A more statistically significant dependence on preoperative ACD, KC or KVA for the whole group of patients was not observed. When comparing different positions of the read text and the position of the eyes, there was a probability of increasing the value of the near vision for the vertical position (UNVAV). The mean values show an increase of near visual acuity in all patients, particularly those with an AL <22.5 mm. It is believed that, in short eyes with an implanted IOL of higher optical power, the same value of its displacement towards the cornea will cause a higher myopia compared with an IOL that of lower optical power.
Acknowledgements
The authors would like to thank the entire staff of the Eye Clinic JL FBMI CTU in Prague for their cooperation in this study.
Funding
No funding was received.
Availability of data and materials
The input data for the study are summarised in Table I and do not include any direct or indirect identifiers. The datasets generated and analysed in the present study are available from the corresponding author on reasonable request.
Authors' contributions
MZ conceived, designed and performed the data analysis of this study. MF and JL coordinated preoperative and postoperative examinations of the eyes and made general revisions. SP performed cataract surgery in all the patients and made general revisions of study. All the authors have read and approved the final version of this manuscript for publication.
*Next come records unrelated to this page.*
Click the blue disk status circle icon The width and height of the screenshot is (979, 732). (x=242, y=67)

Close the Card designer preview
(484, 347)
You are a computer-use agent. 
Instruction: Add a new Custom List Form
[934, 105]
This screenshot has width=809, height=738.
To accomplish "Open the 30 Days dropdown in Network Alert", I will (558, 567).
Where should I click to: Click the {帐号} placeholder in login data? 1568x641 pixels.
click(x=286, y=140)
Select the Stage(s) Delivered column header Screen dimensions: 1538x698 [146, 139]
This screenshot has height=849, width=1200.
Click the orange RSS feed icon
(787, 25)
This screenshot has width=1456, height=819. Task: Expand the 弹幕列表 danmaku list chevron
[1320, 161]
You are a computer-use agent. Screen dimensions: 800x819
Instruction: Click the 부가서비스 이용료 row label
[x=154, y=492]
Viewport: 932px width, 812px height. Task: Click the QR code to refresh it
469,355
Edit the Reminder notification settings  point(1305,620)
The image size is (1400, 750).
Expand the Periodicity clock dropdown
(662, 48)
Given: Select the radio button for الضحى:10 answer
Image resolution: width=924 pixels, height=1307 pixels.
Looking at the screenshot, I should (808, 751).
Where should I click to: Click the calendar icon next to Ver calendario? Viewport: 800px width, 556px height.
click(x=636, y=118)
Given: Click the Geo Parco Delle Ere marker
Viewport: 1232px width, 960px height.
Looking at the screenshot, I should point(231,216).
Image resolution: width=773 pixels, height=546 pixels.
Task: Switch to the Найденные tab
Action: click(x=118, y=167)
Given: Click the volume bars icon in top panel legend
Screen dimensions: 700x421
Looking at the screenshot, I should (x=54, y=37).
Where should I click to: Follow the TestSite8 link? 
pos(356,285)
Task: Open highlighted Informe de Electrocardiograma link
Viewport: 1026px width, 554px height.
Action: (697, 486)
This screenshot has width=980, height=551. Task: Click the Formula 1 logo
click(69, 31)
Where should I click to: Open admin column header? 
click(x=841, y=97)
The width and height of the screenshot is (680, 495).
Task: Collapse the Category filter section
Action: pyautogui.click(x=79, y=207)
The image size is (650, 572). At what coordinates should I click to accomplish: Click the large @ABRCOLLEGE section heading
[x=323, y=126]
Ethics approval and consent to participate
All patients included in the present study provided written informed to participate, and the study protocol conformed to the principles outlined in the Declaration of Helsinki under approval from the ethic committee of JL Clinic FBME CTU in Prague.
Patient consent to publication
All patients consented to disclose their postoperative condition, visual acuity and eye parameters to be published in the present study.
Competing interests
The authors state that there are no conflicts of interest regarding the publication of this article.